In Sevierville, police said a juvenile was arrested and charged on Aug. 31 after detectives learned about a possible threat of violence on social media towards Sevier County High School.
RELATED: SPD: Juvenile charged with threatening violence toward Sevier County High School on social media
"Today's society is not the place to make a threat — especially jokingly —regarding school violence, or violence to other students, friends, family," Detective Sergeant Graham Brantley of the Sevierville Police Department said. "We investigate all the threats that come in to ensure that our schools are safe."
Brantley said the threats came from text messages in previous years, but authorities are now keeping a close eye on social media too.
The Grainger County Sheriff's Office charged 18-year-old Logan Daniels of Hamblen County with threatening mass violence at a school or school activity after records show they confirmed a video existed of him "threatening to shoot a student and also shoot up Grainger High School."
That charge is a Class A Misdemeanor under a law passed during the 2021 legislative session.
"We used to have to look at options just as basic as harassment or assault," Brantley said. "Recently, a law was passed that allows us to act a little more vigilantly against it."
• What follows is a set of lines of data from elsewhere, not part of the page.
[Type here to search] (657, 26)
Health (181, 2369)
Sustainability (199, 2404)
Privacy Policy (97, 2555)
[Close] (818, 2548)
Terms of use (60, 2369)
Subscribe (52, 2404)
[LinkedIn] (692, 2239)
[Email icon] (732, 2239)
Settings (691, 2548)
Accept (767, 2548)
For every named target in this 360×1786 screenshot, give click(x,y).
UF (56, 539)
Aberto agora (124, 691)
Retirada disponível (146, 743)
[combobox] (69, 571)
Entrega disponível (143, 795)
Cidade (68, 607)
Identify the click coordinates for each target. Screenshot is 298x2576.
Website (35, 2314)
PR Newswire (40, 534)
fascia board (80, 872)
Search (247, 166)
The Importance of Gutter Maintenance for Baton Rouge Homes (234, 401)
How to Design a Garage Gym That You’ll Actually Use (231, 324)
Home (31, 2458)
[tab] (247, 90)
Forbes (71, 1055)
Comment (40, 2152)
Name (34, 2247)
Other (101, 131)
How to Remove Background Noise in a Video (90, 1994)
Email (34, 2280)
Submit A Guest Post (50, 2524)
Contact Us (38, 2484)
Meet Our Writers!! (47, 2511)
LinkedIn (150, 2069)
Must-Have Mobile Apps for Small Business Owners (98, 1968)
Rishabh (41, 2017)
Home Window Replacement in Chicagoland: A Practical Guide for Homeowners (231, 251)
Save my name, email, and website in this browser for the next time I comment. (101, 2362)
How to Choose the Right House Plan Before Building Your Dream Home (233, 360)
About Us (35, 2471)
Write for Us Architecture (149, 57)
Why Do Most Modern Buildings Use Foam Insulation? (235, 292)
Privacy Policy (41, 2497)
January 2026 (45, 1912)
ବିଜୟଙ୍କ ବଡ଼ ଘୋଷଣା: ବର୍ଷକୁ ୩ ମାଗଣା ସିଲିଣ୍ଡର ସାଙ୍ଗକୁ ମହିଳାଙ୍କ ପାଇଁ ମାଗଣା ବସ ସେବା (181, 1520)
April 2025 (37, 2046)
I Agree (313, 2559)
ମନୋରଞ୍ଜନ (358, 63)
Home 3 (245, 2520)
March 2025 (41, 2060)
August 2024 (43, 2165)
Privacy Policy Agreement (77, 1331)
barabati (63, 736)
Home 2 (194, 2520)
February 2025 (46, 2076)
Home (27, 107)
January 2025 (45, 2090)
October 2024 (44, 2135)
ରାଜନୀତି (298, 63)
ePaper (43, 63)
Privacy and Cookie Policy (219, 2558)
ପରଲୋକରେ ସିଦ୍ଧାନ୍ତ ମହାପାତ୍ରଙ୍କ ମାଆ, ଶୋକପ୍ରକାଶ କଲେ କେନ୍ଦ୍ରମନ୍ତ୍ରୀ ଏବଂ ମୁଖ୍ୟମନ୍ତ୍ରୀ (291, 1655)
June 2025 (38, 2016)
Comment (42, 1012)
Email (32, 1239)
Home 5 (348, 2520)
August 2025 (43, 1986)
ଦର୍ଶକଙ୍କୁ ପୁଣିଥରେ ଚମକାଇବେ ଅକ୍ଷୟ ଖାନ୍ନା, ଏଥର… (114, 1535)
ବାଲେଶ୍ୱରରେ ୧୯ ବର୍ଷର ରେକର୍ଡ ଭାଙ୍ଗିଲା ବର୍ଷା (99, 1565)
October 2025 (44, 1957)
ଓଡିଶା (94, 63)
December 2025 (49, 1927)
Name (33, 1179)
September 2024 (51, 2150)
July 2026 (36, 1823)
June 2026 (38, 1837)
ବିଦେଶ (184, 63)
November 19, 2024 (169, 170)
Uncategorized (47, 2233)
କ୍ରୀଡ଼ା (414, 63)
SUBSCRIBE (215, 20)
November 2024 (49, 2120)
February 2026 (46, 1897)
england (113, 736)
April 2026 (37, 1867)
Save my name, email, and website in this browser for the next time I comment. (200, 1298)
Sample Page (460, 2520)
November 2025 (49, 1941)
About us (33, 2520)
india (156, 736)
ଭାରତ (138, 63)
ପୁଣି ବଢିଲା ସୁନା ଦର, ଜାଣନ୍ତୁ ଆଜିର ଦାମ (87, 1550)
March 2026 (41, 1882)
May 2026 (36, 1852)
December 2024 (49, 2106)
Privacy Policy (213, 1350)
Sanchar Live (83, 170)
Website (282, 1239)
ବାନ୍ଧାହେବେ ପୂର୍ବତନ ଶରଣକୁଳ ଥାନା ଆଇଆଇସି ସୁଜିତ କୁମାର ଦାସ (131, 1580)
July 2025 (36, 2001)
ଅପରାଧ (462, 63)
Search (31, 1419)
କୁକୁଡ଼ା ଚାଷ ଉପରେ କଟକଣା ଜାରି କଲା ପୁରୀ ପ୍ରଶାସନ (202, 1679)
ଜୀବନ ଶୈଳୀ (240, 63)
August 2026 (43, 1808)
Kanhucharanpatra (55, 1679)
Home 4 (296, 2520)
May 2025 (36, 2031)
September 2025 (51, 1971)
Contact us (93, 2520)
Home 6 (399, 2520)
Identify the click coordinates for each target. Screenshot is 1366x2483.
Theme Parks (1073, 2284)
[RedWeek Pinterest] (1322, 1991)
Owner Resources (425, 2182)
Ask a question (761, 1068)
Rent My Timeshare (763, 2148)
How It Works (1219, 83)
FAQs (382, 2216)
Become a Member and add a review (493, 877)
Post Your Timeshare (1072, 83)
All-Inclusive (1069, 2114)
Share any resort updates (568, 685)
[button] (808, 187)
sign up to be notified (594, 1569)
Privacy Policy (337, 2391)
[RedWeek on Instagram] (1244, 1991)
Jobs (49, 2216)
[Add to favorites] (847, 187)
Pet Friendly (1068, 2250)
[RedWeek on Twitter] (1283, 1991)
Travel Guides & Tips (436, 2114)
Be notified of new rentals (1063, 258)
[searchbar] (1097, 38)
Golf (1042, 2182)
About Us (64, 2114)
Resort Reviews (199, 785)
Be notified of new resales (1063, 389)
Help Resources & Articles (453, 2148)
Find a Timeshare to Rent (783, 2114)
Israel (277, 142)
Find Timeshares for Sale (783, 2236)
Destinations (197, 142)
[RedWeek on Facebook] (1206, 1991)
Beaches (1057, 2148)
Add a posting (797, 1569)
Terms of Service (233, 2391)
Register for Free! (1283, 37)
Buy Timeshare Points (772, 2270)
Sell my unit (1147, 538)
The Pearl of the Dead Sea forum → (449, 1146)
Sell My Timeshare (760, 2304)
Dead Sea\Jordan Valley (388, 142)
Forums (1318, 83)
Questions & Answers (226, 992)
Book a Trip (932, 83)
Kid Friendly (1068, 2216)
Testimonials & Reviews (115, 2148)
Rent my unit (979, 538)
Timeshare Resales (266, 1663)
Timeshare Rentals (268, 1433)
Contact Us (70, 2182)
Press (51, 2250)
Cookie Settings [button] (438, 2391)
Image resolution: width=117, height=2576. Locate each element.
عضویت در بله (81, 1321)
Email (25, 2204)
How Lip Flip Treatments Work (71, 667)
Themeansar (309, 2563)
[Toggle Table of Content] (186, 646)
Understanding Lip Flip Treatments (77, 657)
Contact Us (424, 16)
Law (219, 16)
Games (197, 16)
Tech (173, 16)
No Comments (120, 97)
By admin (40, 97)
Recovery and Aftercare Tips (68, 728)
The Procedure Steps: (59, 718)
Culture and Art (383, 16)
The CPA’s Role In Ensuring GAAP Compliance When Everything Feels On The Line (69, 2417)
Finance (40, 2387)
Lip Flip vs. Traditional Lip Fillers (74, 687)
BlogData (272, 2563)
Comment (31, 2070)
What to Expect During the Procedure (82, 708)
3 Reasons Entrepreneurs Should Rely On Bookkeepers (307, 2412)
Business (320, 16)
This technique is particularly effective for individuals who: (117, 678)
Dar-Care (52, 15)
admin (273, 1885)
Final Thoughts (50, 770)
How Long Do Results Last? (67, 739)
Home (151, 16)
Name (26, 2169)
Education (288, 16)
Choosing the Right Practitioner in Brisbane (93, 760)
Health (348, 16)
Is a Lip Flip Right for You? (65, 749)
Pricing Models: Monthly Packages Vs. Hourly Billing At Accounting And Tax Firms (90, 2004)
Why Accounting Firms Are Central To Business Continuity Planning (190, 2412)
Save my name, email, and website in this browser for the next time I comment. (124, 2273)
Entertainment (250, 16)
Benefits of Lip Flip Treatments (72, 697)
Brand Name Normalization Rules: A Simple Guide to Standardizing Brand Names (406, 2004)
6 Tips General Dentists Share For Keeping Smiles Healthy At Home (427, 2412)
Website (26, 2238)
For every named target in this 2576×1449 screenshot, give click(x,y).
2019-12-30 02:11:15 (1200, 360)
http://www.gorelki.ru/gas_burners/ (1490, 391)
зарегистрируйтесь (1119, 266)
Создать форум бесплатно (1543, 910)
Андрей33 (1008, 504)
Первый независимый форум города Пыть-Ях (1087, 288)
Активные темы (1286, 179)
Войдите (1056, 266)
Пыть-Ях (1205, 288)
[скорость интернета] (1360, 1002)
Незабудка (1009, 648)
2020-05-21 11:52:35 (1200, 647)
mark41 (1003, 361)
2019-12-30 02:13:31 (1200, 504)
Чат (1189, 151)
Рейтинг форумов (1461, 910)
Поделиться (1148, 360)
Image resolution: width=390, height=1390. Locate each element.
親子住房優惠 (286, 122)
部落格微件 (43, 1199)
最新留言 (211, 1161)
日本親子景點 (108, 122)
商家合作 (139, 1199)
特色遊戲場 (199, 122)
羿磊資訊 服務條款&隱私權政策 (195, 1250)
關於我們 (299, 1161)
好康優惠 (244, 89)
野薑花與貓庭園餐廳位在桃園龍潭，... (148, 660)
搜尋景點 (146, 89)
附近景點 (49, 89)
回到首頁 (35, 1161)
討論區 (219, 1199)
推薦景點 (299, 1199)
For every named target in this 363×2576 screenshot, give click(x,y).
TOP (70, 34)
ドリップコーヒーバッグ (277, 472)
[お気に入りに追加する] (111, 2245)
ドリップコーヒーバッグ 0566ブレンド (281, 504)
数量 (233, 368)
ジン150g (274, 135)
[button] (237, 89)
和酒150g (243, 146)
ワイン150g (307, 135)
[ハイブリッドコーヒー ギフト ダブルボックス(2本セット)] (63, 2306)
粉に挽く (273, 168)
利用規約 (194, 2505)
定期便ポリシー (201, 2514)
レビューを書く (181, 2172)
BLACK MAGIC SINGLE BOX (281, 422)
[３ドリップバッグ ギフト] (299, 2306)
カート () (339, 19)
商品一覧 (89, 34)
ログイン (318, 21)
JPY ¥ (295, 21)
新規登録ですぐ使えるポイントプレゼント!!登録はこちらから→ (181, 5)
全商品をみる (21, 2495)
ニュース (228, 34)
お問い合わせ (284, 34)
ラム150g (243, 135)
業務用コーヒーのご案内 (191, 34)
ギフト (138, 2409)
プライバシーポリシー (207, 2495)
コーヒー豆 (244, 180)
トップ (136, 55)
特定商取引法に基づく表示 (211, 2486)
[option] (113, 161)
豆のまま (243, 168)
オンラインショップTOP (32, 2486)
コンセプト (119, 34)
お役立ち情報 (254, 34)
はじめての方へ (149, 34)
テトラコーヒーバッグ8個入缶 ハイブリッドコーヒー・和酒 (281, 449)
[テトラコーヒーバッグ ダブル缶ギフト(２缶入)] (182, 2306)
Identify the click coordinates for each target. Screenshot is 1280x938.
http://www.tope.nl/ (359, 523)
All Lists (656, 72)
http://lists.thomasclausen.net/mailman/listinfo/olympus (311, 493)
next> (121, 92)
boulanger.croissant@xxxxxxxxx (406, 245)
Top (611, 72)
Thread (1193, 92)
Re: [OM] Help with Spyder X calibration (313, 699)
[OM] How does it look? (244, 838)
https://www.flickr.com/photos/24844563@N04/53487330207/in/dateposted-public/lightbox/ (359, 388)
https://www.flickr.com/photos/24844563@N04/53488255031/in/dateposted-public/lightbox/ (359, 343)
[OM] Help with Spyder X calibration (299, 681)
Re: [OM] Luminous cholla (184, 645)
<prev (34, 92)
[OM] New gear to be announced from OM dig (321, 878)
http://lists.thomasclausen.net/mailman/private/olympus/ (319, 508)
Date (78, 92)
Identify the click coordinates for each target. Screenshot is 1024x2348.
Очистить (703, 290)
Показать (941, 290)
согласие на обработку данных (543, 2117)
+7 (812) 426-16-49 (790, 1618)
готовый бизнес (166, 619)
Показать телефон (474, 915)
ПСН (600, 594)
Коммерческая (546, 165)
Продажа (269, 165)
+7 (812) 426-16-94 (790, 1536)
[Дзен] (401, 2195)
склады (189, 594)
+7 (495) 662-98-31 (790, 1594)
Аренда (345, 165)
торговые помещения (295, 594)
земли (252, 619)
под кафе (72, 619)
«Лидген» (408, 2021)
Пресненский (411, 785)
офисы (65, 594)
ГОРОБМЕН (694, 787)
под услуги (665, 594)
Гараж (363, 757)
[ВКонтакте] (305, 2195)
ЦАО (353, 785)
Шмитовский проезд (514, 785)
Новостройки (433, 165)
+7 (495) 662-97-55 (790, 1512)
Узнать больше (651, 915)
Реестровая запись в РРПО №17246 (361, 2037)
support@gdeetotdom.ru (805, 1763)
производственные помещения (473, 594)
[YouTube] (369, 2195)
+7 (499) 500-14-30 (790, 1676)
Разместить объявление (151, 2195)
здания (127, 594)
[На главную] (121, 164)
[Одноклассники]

Alcoa Police said they cited a juvenile for making a prank phone to the front office of Alcoa Middle School "threatening bodily harm to three staff members."
In Knox County, the sheriff's office arrested a former student — 18-year-old Aidan Eldridge — for bringing a rifle onto school property at a Christian Academy of Knoxville football game.
"If they make threats and then continue to act like they're going to follow through with it, it's going to be much more serious and they're going to have a harder time to deal with that moving forward," Brantley said.